[Exercise]
As an exercise in exact copying, transcribe the lines below from the one holding "Click the 550 wavelength axis label" through the last, with both ends included and pictures left out.

Pixel coordinate grounding data
__________

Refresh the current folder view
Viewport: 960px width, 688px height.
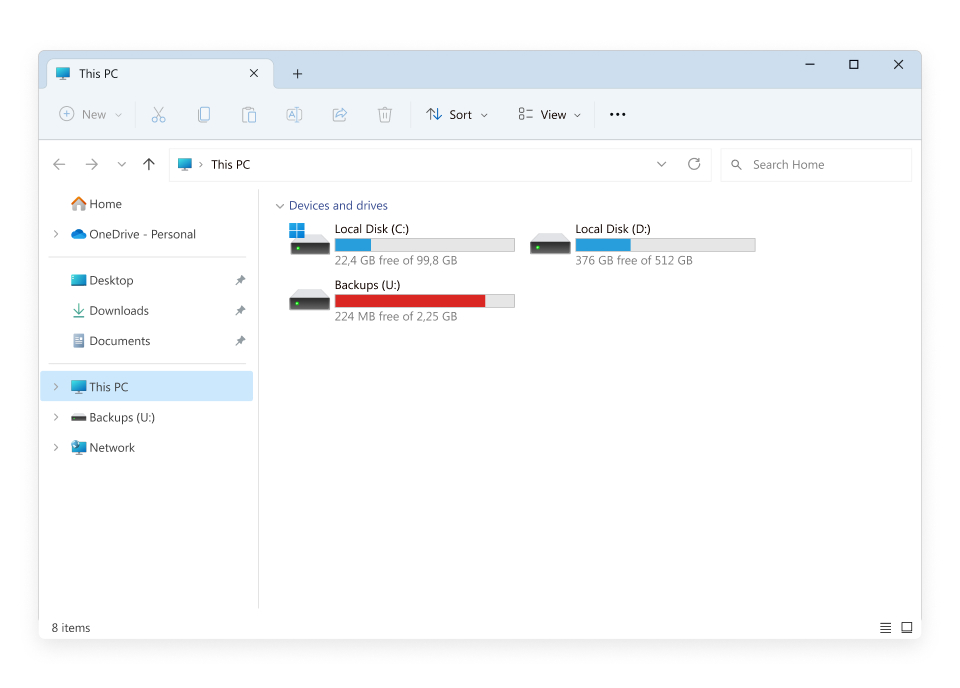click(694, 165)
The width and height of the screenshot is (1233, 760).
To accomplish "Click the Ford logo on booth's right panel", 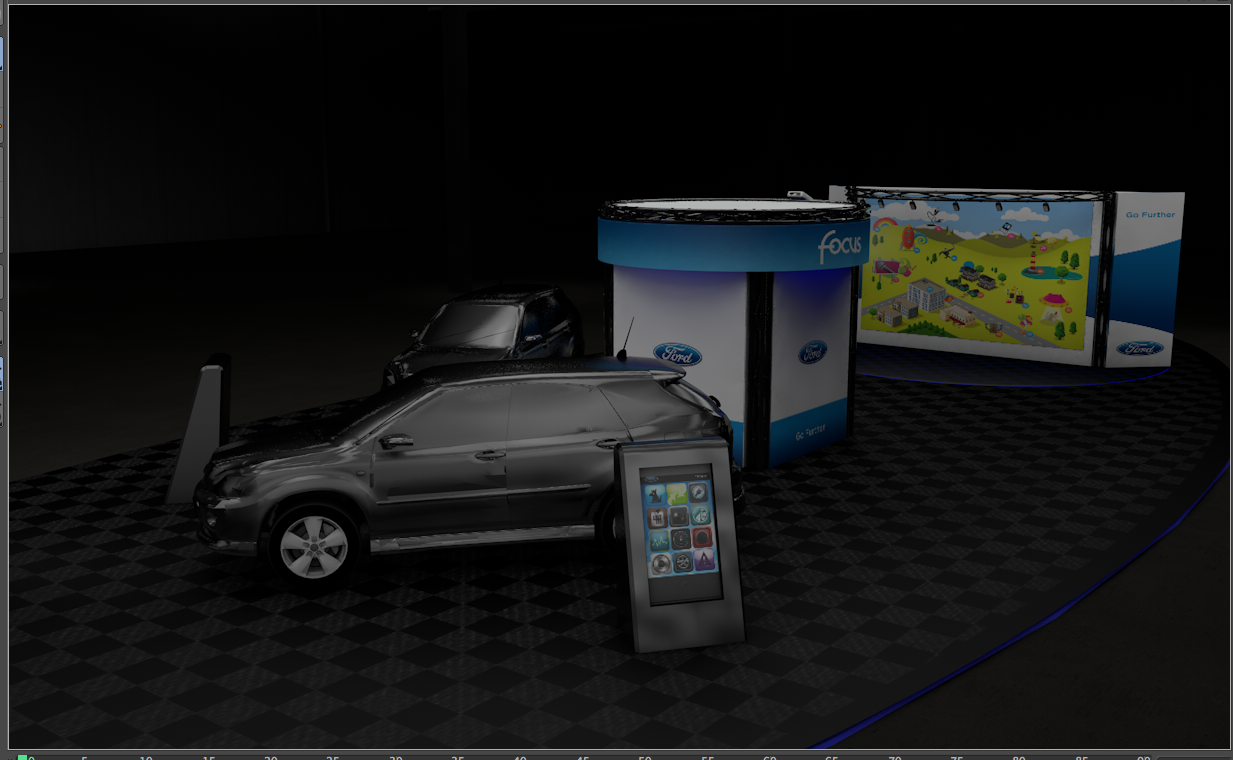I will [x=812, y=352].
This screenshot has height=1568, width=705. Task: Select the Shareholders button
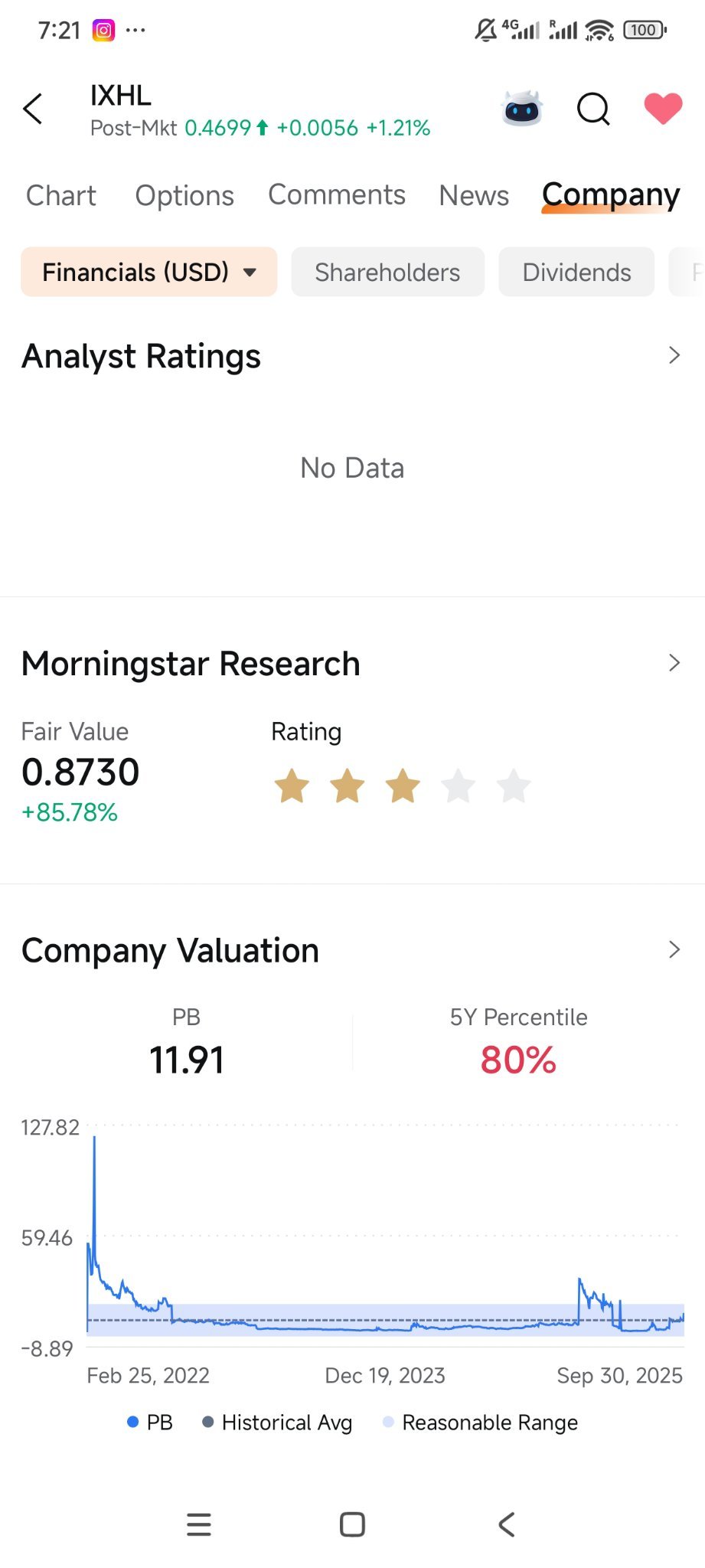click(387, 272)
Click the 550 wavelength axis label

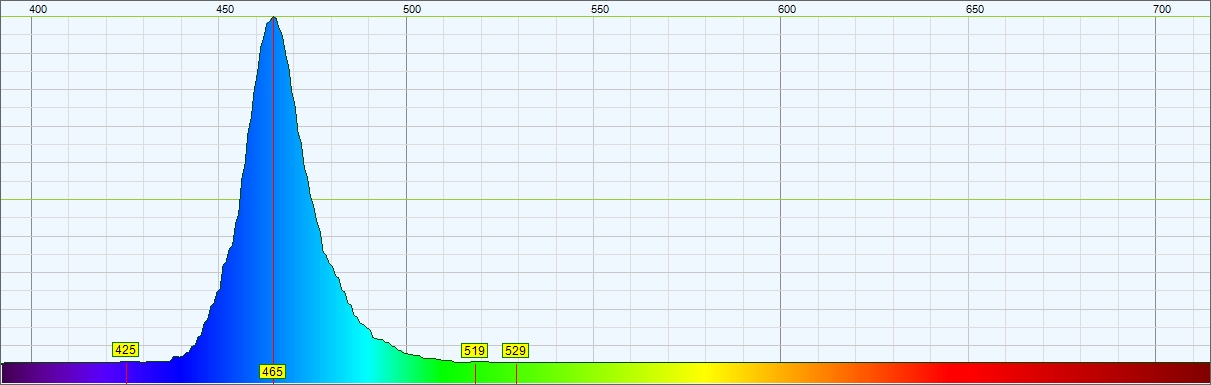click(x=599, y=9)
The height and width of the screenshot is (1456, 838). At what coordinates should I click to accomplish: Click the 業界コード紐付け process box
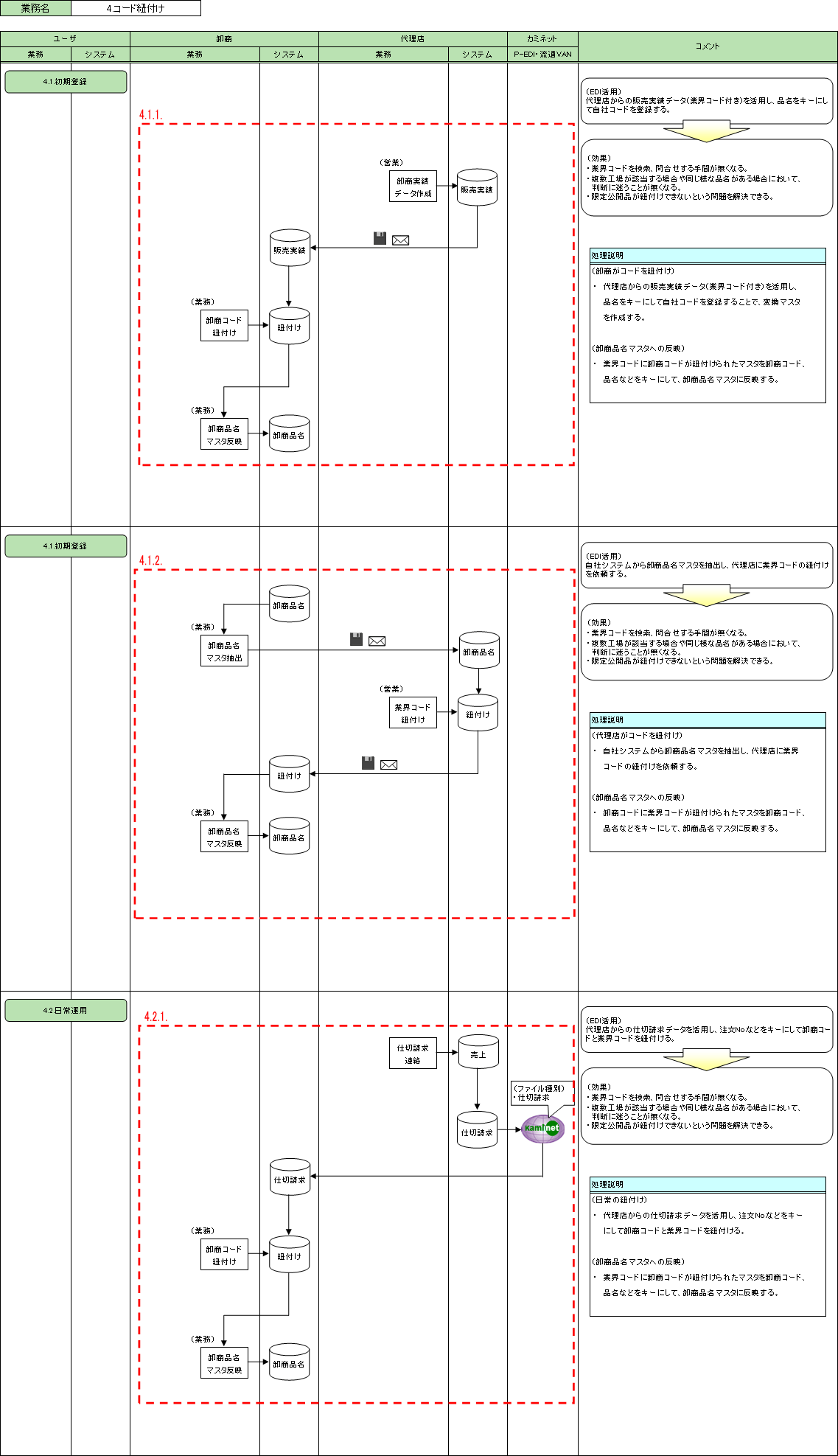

__________

[Solution]
Click the 550 wavelength axis label

click(x=599, y=9)
The height and width of the screenshot is (1456, 838). At what coordinates should I click to accomplish: Click the 業界コード紐付け process box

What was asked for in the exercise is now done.